Are you tired of trying to figure out how to earn money writing? Have I got a treat for you! My colleague Kelly James-Enger, known for her ability to earn a six-figure income writing books and articles, will be our guest at the March Write Now! Mastermind class tomorrow (March 27, 2013 at 12:00 PM CDT). James-Enger will be teaching us how to pitch and sell articles to a variety of freelance markets. And, check out Kelly’s article on the yesterday’s blog and enter to win a copy of her brand new book, Dollars and Deadlines: Make Money Writing for Print and Online Markets.
Today’s article explains how a simple tool—the curiosity list—can help you discover topics for writing articles.
Rochelle, the Write Now!
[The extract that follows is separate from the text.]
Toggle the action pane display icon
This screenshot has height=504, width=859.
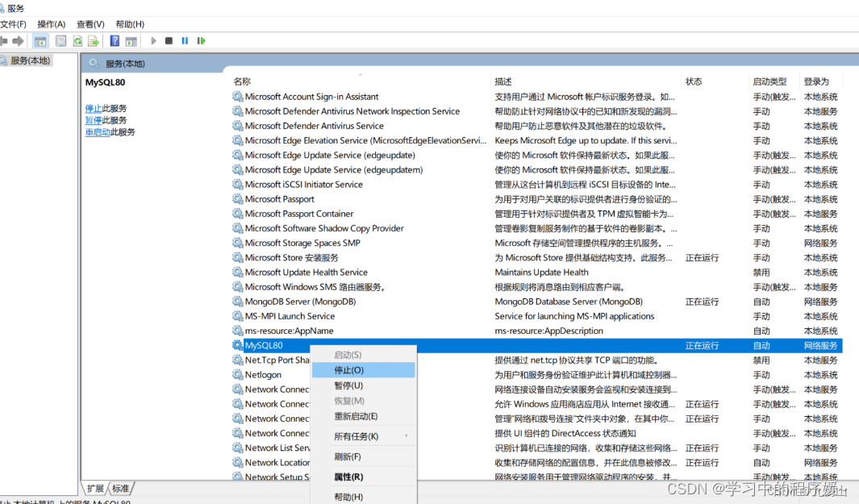pyautogui.click(x=131, y=39)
Coach
Be curious, not judgmental. —Walt Whitman
What do you wonder about? Many best-selling books have emerged from the questions of people just like you. Rebecca Skloot became curious about the origin of HeLa cells in a high school science class and spent ten years researching and writing the bestselling book, The Immortal Life of Henrietta Lacks. Daniel Coyle got curious about super-talented people. His research resulted in the book, The Talent Code: Greatness Isn’t Born. It’s Grown. Here’s How. Chances are, if you wonder about something, other people do, too. Writers, you can make a living exploring the ideas, places, and information that fascinates you. Here’s how:
1. Keep a curiosity list. List everything that you are curious about—experiences, facts, figures, ideas, dreams, blogs, animals, television shows, theories, and so forth. You can keep your list in a small journal or in a file on your computer or smart phone. Do what works for you. Organize this information in any way that is helpful to you. Update this list regularly.
2. Review the list. Once a week, review the list with an eye toward using some of the items in your writing. Ask yourself:
What items on the list pique your curiosity this week?
What curiosities might be a starting place for a poem, story, or blog post?
What items on the list would make good articles?
Who would be interested?
How would you pitch it?
What items on the list might be better suited for a book?
Could anything on the list be part of a fiction narrative?
3. Use it. Once you have chosen an item or two, use it. Do the research and write the query letter. Begin gathering the research for a book. Consider how you will use the idea in your short story, novel, poem, or blog post.
4. Repeat. The curiosity list, like most writing tools, works best when used repeatedly. Whenever you experience writer’s block, turn to the curiosity list to find something new to write about. Or, if you really cannot write that day, use the time to add to the curiosity list.
Your turn: How do you generate article ideas?